Seja pelo
fato da disciplina ter um grande volume de regras, variáveis e exceções, seja
pela metodologia que a matéria é lecionada, o que pode dificultar o seu
entendimento e aplicação, ministrar aulas de Língua Portuguesa é sempre um
desafio para os docentes.
E engana-se quem imagina que essas dificuldades estão
presentes apenas no Brasil.

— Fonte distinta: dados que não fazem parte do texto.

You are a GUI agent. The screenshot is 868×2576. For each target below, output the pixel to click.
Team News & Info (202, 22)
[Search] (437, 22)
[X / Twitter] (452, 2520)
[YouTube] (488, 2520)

Em outros países lusófonos, como Portugal e
Moçambique, elas também acontecem, mas adaptadas às respectivas realidades.
Essas questões foram discutidas no 14º Congresso de Língua Portuguesa, evento
que conta com o co-patrocínio do SINPRO-SP, e aconteceu no final de abril.
Conversamos com professores destes três países para saber
como está a situação, e quais são as dificuldades, do ensino da Língua
Portuguesa.
Sobre os desafios, um ponto em que todos os docentes
concordam, ainda que com possíveis soluções diferentes, é que a forma de
ensinar a Língua Portuguesa deveria ser modificada.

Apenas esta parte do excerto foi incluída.